El labial mate es el rey indiscutible de la sofisticación y la larga duración, pero su talón de Aquiles es bien conocido por cualquiera que lo use, ya que puede generar el temido "efecto de cartón".
La paradoja de este producto radica en su propia fórmula, la cual contiene un porcentaje muy alto de pigmentos puros y ceras estructurales. Pero una cantidad casi nula de aceites emolientes.
Esto da como resultado que la pintura se fije al tejido de los labios evaporando la humedad natural, lo que a las pocas horas se traduce en grietas, parches y una sensación incómoda.
Así logras que el labial mate dure todo el día sin resecar tus labios
Para ganarle la batalla a la resequedad sin perder la fijación del color, debes seguir este método de preparación y sellado:
- Exfoliación enzimática o mecánica suave
El labial mate resalta cualquier textura o pellejito levantado. Eliminar las células muertas crea un lienzo liso donde el pigmento se distribuye uniformemente, evitando que se cuartee.
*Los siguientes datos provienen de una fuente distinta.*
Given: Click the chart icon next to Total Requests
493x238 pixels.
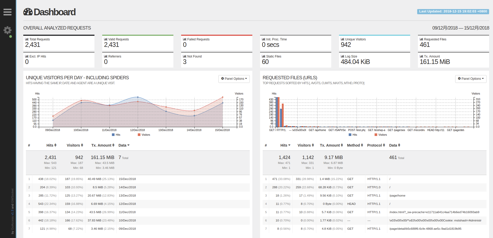Looking at the screenshot, I should pyautogui.click(x=27, y=39).
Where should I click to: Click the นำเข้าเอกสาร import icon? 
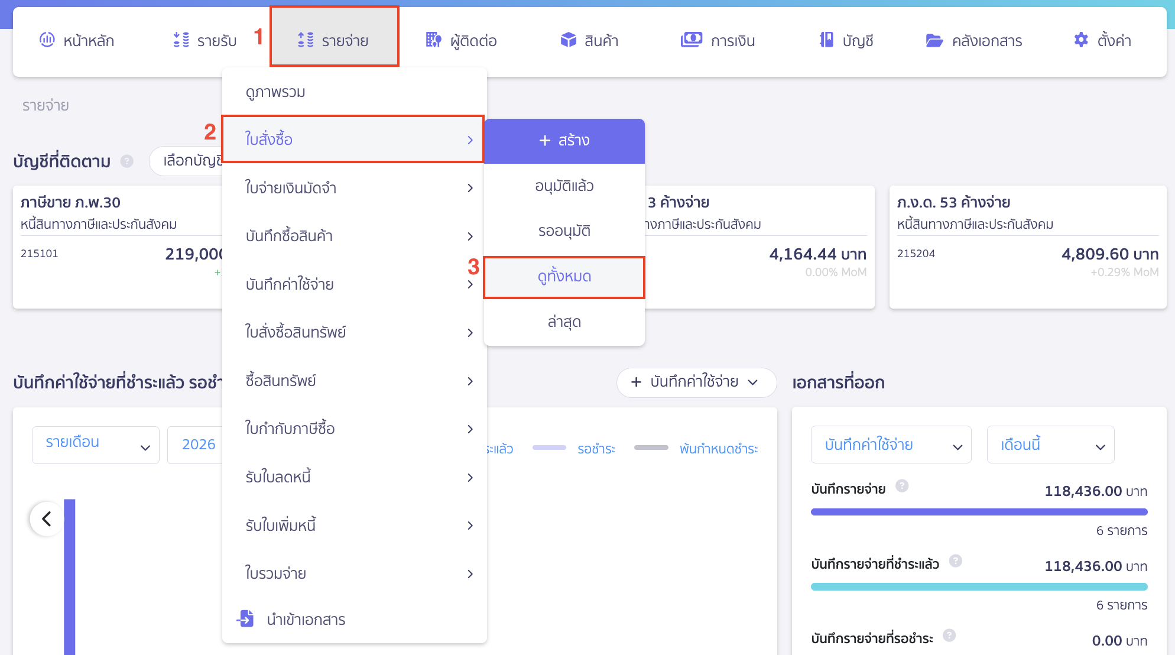[245, 618]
- Saturación de humedad premura
Aplicar bálsamo justo antes del labial arruina el efecto mate y reduce la duración. La clave está en saturar los labios de hidratación minutos antes y retirar el exceso para que el labial se adhiera a la piel, no a la grasa del bálsamo.

- Anclaje molecular del pigmento
Usar capas delgadas intercaladas con técnicas de sellado por presión mecánica duplica la resistencia del producto ante el roce, la saliva y el paso de las horas.
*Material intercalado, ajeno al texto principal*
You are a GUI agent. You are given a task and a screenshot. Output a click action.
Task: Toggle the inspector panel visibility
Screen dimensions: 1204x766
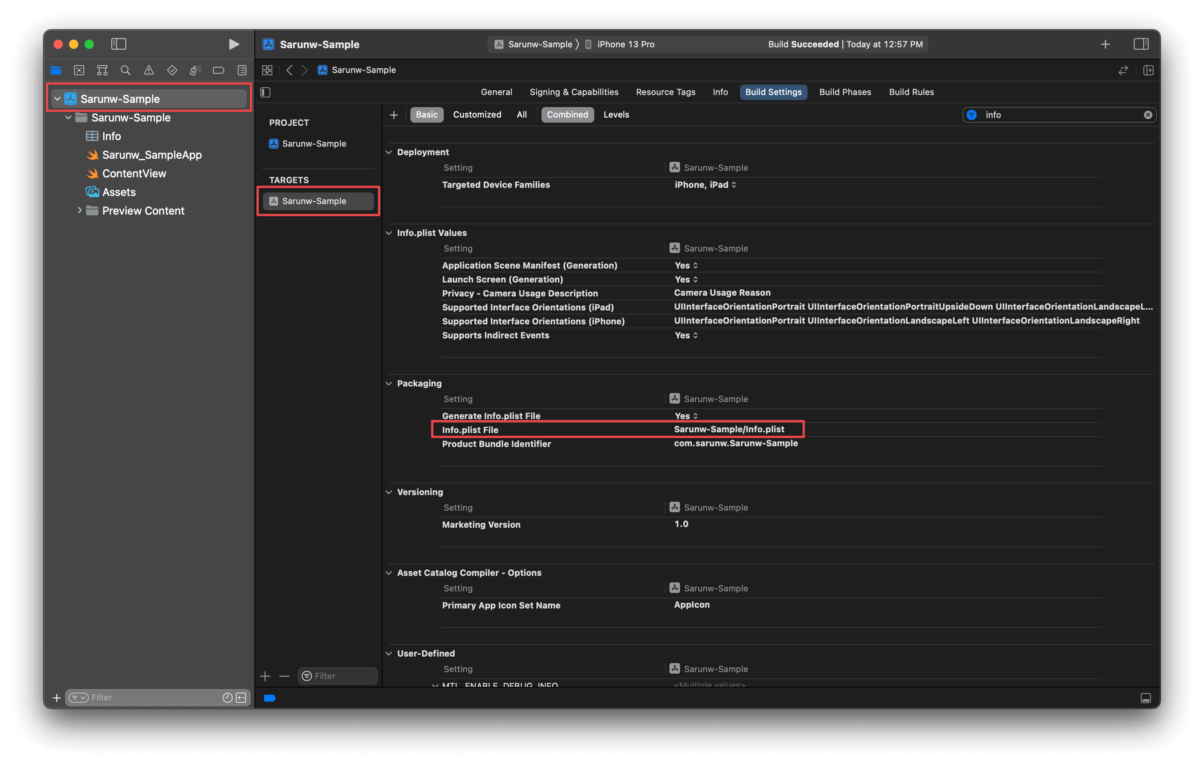point(1141,44)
Los profesionales en el mundo del maquillaje también recuerdan que, al iniciar tu rutina, antes de la base de ojos, apliques una base generosa de un bálsamo reparador en los labios y dejes que actúe durante todo el proceso para que la piel absorba la humedad profundamente.

Justo antes de pintar los labios, debes retirar todo el excedente del bálsamo, utilizar un lápiz delineador para delinear el labio y después rellenar con el labial mate en capas muy delgadas, para construir el color y asegurar su duración.